Using "screenshot" as the search string, find the matching lines below and copy them.

[Opening Data shown section]

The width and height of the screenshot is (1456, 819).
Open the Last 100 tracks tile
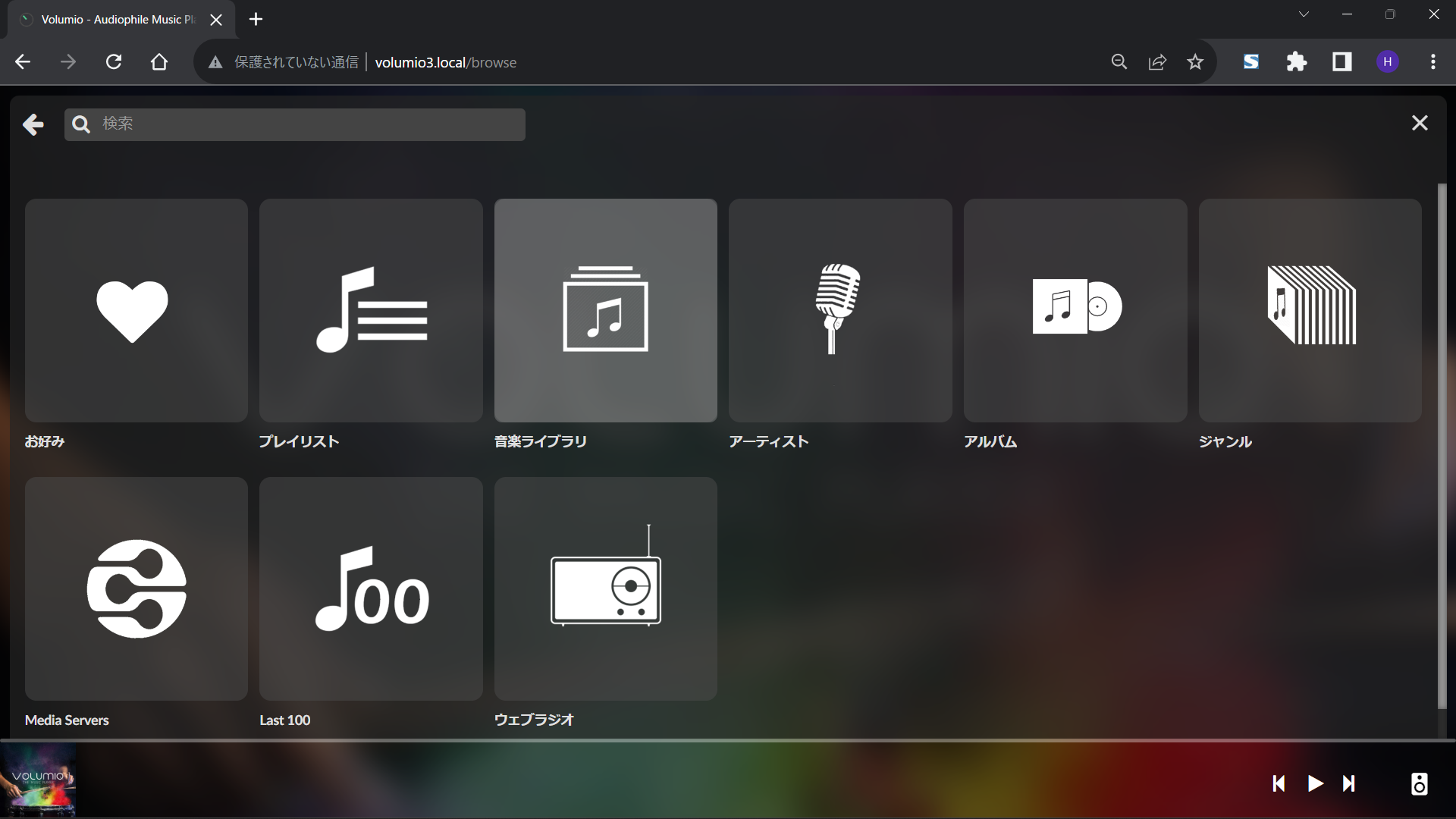click(371, 588)
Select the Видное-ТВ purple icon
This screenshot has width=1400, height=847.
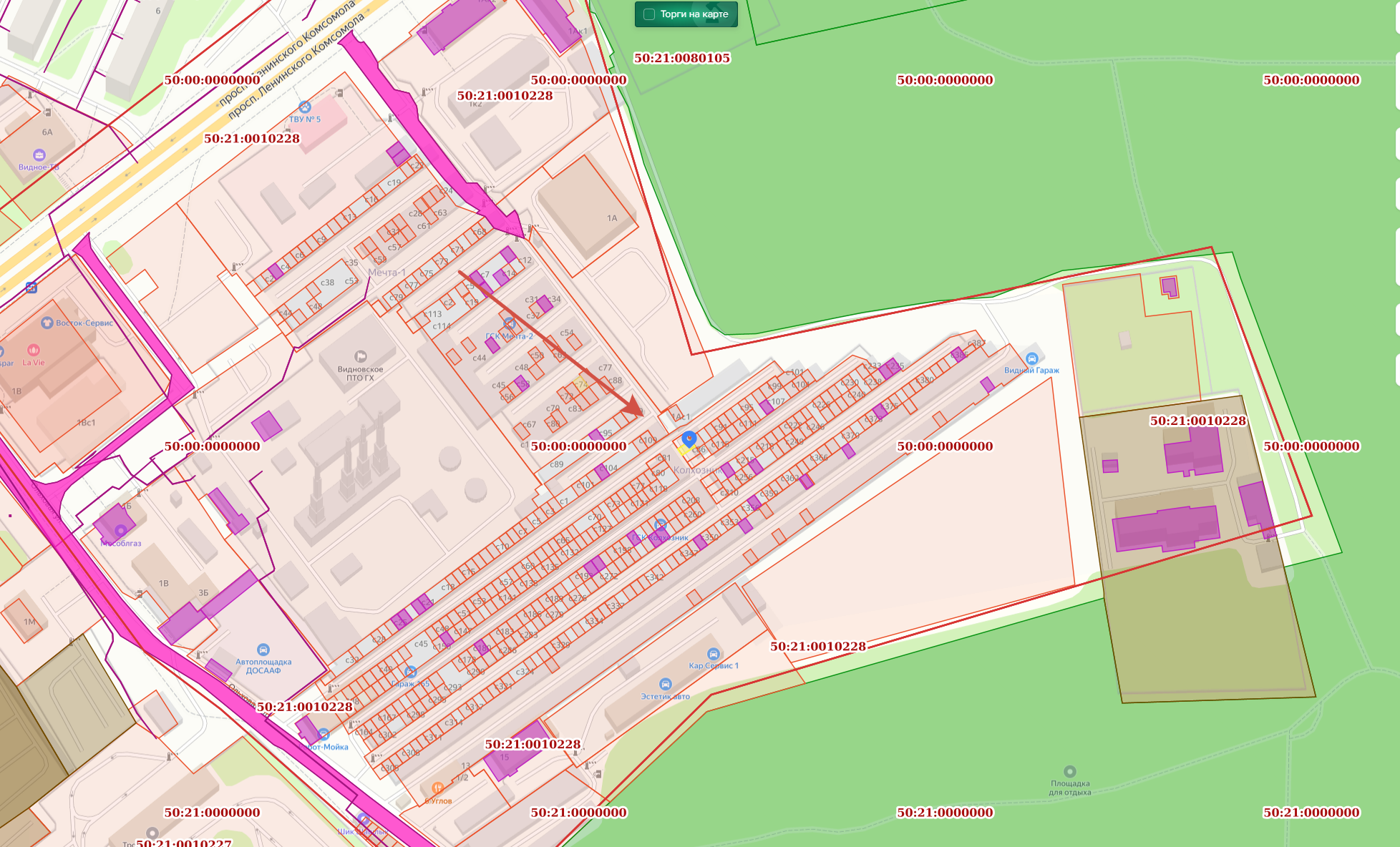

[Closing Data shown section]

The completed task.
The width and height of the screenshot is (1456, 819).
This screenshot has width=1400, height=847.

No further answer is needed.